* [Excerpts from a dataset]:
________________________________________

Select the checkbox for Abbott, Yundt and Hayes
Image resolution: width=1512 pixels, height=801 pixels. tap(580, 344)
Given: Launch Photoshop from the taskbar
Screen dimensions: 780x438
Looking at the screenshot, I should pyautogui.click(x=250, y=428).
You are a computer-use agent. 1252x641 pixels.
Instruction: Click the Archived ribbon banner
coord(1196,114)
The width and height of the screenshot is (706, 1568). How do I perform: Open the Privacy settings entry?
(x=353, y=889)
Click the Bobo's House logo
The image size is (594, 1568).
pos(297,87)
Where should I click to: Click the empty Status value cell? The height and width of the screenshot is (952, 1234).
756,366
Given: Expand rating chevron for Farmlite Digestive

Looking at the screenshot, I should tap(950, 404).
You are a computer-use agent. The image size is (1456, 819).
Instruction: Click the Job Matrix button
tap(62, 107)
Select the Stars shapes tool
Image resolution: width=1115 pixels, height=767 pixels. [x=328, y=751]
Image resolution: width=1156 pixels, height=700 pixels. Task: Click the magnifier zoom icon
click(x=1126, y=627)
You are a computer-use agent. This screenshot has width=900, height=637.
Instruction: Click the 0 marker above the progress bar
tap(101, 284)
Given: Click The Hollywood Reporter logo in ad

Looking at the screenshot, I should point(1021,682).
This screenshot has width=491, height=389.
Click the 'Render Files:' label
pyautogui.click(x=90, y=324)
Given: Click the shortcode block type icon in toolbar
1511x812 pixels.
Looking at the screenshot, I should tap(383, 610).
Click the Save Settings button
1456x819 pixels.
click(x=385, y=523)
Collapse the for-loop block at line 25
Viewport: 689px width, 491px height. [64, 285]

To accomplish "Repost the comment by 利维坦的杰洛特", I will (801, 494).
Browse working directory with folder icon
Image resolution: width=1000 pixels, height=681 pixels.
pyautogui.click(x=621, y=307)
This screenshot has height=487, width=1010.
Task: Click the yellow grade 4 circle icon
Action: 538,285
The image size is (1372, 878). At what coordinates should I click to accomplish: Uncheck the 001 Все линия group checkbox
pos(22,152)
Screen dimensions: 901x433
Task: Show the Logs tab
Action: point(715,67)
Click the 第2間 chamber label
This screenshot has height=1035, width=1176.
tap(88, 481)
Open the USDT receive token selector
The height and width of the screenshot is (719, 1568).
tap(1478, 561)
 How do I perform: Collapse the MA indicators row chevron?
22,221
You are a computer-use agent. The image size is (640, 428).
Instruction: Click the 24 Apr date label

________________________________________

* [INSTRUCTIONS FOR THE TASK]: Count the lines of the records that include the word "computer". Give the number by itself.

* [TASK RESULT]: 4